#### TASK GOAL
I would like you to transcribe all of the data exactly.

#### SUPPLIED RECORDS
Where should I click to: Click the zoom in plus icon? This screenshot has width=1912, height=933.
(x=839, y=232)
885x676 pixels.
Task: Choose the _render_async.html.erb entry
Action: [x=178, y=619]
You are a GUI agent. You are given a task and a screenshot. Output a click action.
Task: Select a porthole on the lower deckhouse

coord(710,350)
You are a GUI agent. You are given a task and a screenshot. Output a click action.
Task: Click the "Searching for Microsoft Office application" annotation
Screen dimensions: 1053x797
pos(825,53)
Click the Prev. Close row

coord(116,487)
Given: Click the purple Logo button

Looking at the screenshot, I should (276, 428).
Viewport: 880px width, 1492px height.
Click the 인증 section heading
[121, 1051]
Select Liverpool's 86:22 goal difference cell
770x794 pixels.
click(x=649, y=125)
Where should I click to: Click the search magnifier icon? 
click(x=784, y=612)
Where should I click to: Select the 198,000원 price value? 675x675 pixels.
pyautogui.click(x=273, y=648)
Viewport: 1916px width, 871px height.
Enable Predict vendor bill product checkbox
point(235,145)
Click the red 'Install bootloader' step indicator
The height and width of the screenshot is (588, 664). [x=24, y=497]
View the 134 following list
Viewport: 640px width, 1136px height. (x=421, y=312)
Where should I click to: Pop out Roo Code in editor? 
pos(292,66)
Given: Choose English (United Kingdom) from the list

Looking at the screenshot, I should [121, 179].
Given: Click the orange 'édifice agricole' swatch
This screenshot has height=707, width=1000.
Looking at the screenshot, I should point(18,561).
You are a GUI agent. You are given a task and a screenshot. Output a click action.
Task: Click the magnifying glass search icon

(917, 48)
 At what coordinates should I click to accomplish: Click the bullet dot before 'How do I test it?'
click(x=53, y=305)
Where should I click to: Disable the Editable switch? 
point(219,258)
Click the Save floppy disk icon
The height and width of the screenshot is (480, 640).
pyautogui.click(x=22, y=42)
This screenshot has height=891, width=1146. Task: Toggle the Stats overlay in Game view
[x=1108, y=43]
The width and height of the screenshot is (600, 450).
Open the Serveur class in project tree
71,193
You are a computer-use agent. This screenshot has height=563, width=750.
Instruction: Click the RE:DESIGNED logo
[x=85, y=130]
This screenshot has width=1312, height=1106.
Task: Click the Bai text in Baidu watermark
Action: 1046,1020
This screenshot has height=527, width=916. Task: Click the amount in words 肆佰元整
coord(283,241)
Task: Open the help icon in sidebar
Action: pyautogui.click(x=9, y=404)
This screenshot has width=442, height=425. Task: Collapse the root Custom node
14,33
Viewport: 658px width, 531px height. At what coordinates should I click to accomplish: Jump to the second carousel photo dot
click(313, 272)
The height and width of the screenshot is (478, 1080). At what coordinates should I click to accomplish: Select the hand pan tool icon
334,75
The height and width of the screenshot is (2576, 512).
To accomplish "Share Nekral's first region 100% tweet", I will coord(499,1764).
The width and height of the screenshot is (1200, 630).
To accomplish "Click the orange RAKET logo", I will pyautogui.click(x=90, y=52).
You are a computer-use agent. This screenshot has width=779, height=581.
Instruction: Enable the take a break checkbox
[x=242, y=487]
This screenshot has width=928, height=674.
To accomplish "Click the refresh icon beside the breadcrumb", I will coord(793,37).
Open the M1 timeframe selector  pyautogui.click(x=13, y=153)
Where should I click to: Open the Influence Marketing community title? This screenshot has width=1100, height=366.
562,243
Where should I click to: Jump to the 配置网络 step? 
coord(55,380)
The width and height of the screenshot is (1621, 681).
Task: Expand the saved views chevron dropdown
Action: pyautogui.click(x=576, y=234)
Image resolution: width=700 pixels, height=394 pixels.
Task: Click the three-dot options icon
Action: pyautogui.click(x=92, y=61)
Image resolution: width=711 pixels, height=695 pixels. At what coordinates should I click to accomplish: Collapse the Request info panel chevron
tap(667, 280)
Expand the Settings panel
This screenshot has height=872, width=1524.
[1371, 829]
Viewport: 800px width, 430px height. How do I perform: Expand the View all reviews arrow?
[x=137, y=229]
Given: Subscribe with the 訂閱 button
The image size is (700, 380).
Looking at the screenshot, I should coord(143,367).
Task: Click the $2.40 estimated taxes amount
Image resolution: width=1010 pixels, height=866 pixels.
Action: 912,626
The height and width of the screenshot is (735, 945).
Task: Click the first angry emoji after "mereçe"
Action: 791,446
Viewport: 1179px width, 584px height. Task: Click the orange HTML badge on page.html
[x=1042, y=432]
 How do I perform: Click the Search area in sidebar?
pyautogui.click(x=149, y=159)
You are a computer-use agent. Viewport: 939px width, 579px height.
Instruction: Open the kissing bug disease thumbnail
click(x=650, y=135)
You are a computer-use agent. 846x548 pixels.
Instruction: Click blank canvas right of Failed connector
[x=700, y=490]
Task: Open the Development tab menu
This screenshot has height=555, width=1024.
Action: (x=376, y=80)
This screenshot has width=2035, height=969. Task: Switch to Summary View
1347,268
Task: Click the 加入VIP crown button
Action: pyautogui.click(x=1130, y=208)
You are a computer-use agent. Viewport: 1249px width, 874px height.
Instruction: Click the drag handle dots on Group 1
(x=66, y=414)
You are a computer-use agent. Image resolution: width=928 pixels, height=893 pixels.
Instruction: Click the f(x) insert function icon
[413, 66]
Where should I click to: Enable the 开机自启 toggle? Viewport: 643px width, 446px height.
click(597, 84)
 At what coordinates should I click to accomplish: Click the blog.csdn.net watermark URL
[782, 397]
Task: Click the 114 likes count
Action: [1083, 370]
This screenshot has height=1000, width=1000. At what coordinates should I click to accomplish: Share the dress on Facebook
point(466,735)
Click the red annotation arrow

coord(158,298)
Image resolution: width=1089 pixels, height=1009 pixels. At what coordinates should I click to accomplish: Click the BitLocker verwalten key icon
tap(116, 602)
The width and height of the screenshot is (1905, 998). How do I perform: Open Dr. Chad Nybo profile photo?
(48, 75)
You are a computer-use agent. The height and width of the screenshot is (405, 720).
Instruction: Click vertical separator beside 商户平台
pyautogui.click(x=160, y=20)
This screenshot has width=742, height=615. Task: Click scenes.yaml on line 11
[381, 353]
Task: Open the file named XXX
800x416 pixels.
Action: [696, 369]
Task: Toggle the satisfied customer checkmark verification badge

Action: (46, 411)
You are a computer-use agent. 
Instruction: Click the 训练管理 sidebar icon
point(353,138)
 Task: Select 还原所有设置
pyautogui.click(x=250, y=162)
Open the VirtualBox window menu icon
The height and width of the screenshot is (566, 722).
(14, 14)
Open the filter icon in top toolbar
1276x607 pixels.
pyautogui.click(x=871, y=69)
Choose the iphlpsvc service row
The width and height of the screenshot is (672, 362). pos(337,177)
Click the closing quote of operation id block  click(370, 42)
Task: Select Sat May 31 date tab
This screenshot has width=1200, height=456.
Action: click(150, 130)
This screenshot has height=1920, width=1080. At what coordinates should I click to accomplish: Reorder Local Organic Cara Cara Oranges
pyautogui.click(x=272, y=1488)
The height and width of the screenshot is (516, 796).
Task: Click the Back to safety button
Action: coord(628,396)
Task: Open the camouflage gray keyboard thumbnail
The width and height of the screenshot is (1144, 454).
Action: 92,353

#### SOLUTION TO THIS EXERCISE
Where should I click to: Click the zoom in plus icon? This screenshot has width=1912, height=933.
(x=839, y=232)
885x676 pixels.
Task: Choose the _render_async.html.erb entry
Action: [x=178, y=619]
You are a GUI agent. You are given a task and a screenshot. Output a click action.
Task: Select a porthole on the lower deckhouse

coord(710,350)
You are a GUI agent. You are given a task and a screenshot. Output a click action.
Task: Click the "Searching for Microsoft Office application" annotation
Screen dimensions: 1053x797
pos(825,53)
Click the Prev. Close row

coord(116,487)
Given: Click the purple Logo button

Looking at the screenshot, I should (276, 428).
Viewport: 880px width, 1492px height.
Click the 인증 section heading
[121, 1051]
Select Liverpool's 86:22 goal difference cell
770x794 pixels.
click(x=649, y=125)
Where should I click to: Click the search magnifier icon? 
click(x=784, y=612)
Where should I click to: Select the 198,000원 price value? 675x675 pixels.
pyautogui.click(x=273, y=648)
Viewport: 1916px width, 871px height.
Enable Predict vendor bill product checkbox
point(235,145)
Click the red 'Install bootloader' step indicator
The height and width of the screenshot is (588, 664). [x=24, y=497]
View the 134 following list
Viewport: 640px width, 1136px height. (x=421, y=312)
Where should I click to: Pop out Roo Code in editor? 
pos(292,66)
Given: Choose English (United Kingdom) from the list

Looking at the screenshot, I should [121, 179].
Given: Click the orange 'édifice agricole' swatch
This screenshot has height=707, width=1000.
Looking at the screenshot, I should point(18,561).
You are a GUI agent. You are given a task and a screenshot. Output a click action.
Task: Click the magnifying glass search icon

(917, 48)
 At what coordinates should I click to accomplish: Click the bullet dot before 'How do I test it?'
click(x=53, y=305)
Where should I click to: Disable the Editable switch? 
point(219,258)
Click the Save floppy disk icon
The height and width of the screenshot is (480, 640).
pyautogui.click(x=22, y=42)
This screenshot has height=891, width=1146. Task: Toggle the Stats overlay in Game view
[x=1108, y=43]
The width and height of the screenshot is (600, 450).
Open the Serveur class in project tree
71,193
You are a computer-use agent. This screenshot has height=563, width=750.
Instruction: Click the RE:DESIGNED logo
[x=85, y=130]
This screenshot has width=1312, height=1106.
Task: Click the Bai text in Baidu watermark
Action: 1046,1020
This screenshot has height=527, width=916. Task: Click the amount in words 肆佰元整
coord(283,241)
Task: Open the help icon in sidebar
Action: pyautogui.click(x=9, y=404)
This screenshot has width=442, height=425. Task: Collapse the root Custom node
14,33
Viewport: 658px width, 531px height. At what coordinates should I click to accomplish: Jump to the second carousel photo dot
click(313, 272)
The height and width of the screenshot is (478, 1080). At what coordinates should I click to accomplish: Select the hand pan tool icon
334,75
The height and width of the screenshot is (2576, 512).
To accomplish "Share Nekral's first region 100% tweet", I will coord(499,1764).
The width and height of the screenshot is (1200, 630).
To accomplish "Click the orange RAKET logo", I will pyautogui.click(x=90, y=52).
You are a computer-use agent. This screenshot has width=779, height=581.
Instruction: Enable the take a break checkbox
[x=242, y=487]
This screenshot has width=928, height=674.
To accomplish "Click the refresh icon beside the breadcrumb", I will coord(793,37).
Open the M1 timeframe selector  pyautogui.click(x=13, y=153)
Where should I click to: Open the Influence Marketing community title? This screenshot has width=1100, height=366.
562,243
Where should I click to: Jump to the 配置网络 step? 
coord(55,380)
The width and height of the screenshot is (1621, 681).
Task: Expand the saved views chevron dropdown
Action: pyautogui.click(x=576, y=234)
Image resolution: width=700 pixels, height=394 pixels.
Task: Click the three-dot options icon
Action: pyautogui.click(x=92, y=61)
Image resolution: width=711 pixels, height=695 pixels. At what coordinates should I click to accomplish: Collapse the Request info panel chevron
tap(667, 280)
Expand the Settings panel
This screenshot has height=872, width=1524.
[1371, 829]
Viewport: 800px width, 430px height. How do I perform: Expand the View all reviews arrow?
[x=137, y=229]
Given: Subscribe with the 訂閱 button
The image size is (700, 380).
Looking at the screenshot, I should coord(143,367).
Task: Click the $2.40 estimated taxes amount
Image resolution: width=1010 pixels, height=866 pixels.
Action: 912,626
The height and width of the screenshot is (735, 945).
Task: Click the first angry emoji after "mereçe"
Action: 791,446
Viewport: 1179px width, 584px height. Task: Click the orange HTML badge on page.html
[x=1042, y=432]
 How do I perform: Click the Search area in sidebar?
pyautogui.click(x=149, y=159)
You are a computer-use agent. Viewport: 939px width, 579px height.
Instruction: Open the kissing bug disease thumbnail
click(x=650, y=135)
You are a computer-use agent. 846x548 pixels.
Instruction: Click blank canvas right of Failed connector
[x=700, y=490]
Task: Open the Development tab menu
This screenshot has height=555, width=1024.
Action: (x=376, y=80)
This screenshot has width=2035, height=969. Task: Switch to Summary View
1347,268
Task: Click the 加入VIP crown button
Action: pyautogui.click(x=1130, y=208)
You are a computer-use agent. Viewport: 1249px width, 874px height.
Instruction: Click the drag handle dots on Group 1
(x=66, y=414)
You are a computer-use agent. Image resolution: width=928 pixels, height=893 pixels.
Instruction: Click the f(x) insert function icon
[413, 66]
Where should I click to: Enable the 开机自启 toggle? Viewport: 643px width, 446px height.
click(597, 84)
 At what coordinates should I click to accomplish: Click the blog.csdn.net watermark URL
[782, 397]
Task: Click the 114 likes count
Action: [1083, 370]
This screenshot has height=1000, width=1000. At what coordinates should I click to accomplish: Share the dress on Facebook
point(466,735)
Click the red annotation arrow

coord(158,298)
Image resolution: width=1089 pixels, height=1009 pixels. At what coordinates should I click to accomplish: Click the BitLocker verwalten key icon
tap(116, 602)
The width and height of the screenshot is (1905, 998). How do I perform: Open Dr. Chad Nybo profile photo?
(48, 75)
You are a computer-use agent. The height and width of the screenshot is (405, 720).
Instruction: Click vertical separator beside 商户平台
pyautogui.click(x=160, y=20)
This screenshot has width=742, height=615. Task: Click scenes.yaml on line 11
[381, 353]
Task: Open the file named XXX
800x416 pixels.
Action: [696, 369]
Task: Toggle the satisfied customer checkmark verification badge

Action: (46, 411)
You are a computer-use agent. 
Instruction: Click the 训练管理 sidebar icon
point(353,138)
 Task: Select 还原所有设置
pyautogui.click(x=250, y=162)
Open the VirtualBox window menu icon
The height and width of the screenshot is (566, 722).
(14, 14)
Open the filter icon in top toolbar
1276x607 pixels.
pyautogui.click(x=871, y=69)
Choose the iphlpsvc service row
The width and height of the screenshot is (672, 362). pos(337,177)
Click the closing quote of operation id block  click(370, 42)
Task: Select Sat May 31 date tab
This screenshot has width=1200, height=456.
Action: click(150, 130)
This screenshot has height=1920, width=1080. At what coordinates should I click to accomplish: Reorder Local Organic Cara Cara Oranges
pyautogui.click(x=272, y=1488)
The height and width of the screenshot is (516, 796).
Task: Click the Back to safety button
Action: coord(628,396)
Task: Open the camouflage gray keyboard thumbnail
The width and height of the screenshot is (1144, 454).
Action: 92,353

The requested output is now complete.